#### THE TASK
Without pictures, return the lines from the one containing "You are a GUI" through the last line of the data below, exactly.

(Saved data entries)
════════
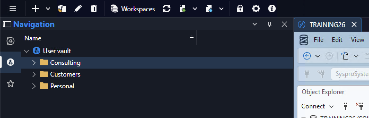This screenshot has height=118, width=369.
Task: Switch to the Favorites star sidebar tab
Action: (x=10, y=84)
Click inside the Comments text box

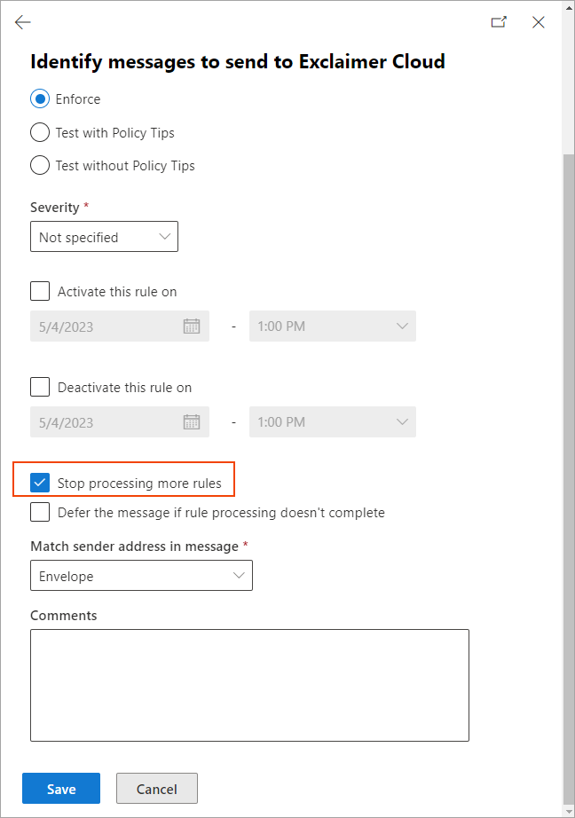pos(249,685)
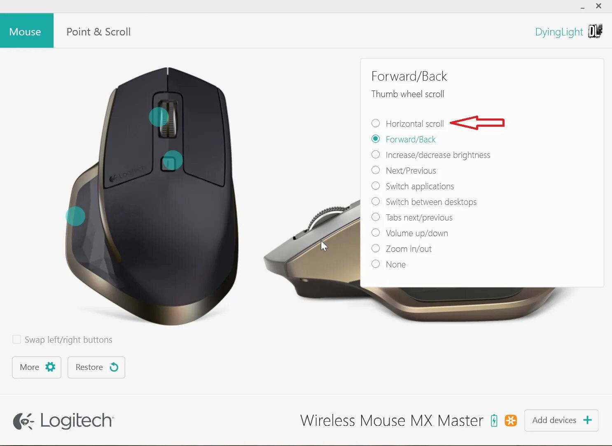Screen dimensions: 612x446
Task: Click the DyingLight profile link
Action: coord(559,32)
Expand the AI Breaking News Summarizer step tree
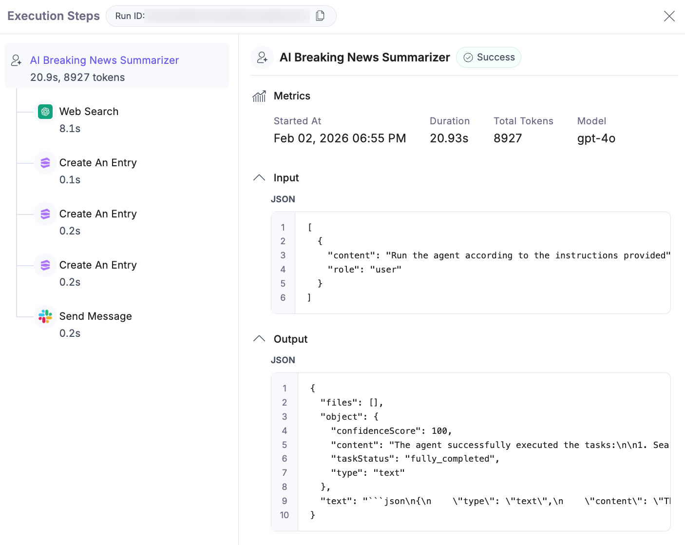This screenshot has width=685, height=545. tap(17, 60)
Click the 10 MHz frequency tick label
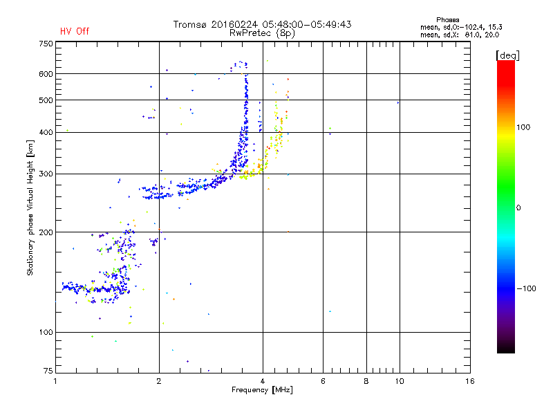This screenshot has height=415, width=553. (x=400, y=381)
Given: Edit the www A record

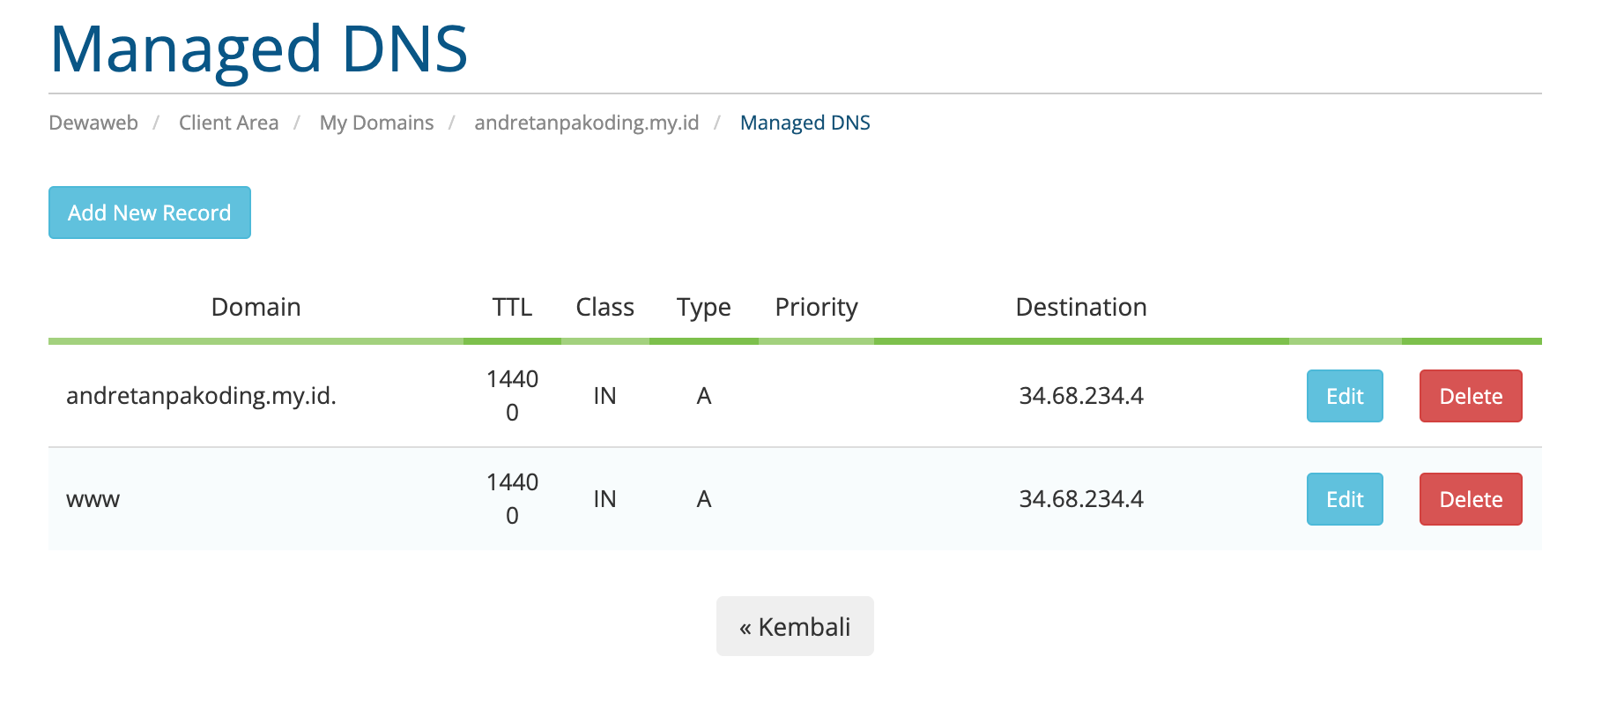Looking at the screenshot, I should coord(1345,499).
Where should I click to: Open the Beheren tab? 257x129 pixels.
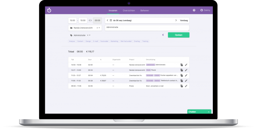click(145, 10)
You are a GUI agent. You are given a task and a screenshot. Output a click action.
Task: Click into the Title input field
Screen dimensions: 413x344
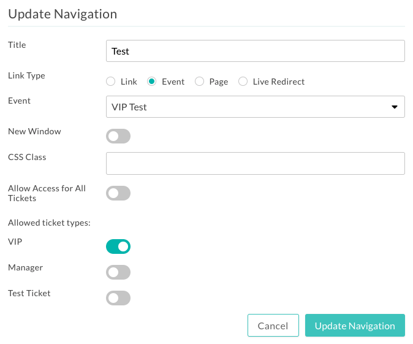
════════
#### TASK OUTPUT
You are a GUI agent. You are given a task and a screenshot. Output a click action.
Task: Click into the Title input field
Screen dimensions: 413x344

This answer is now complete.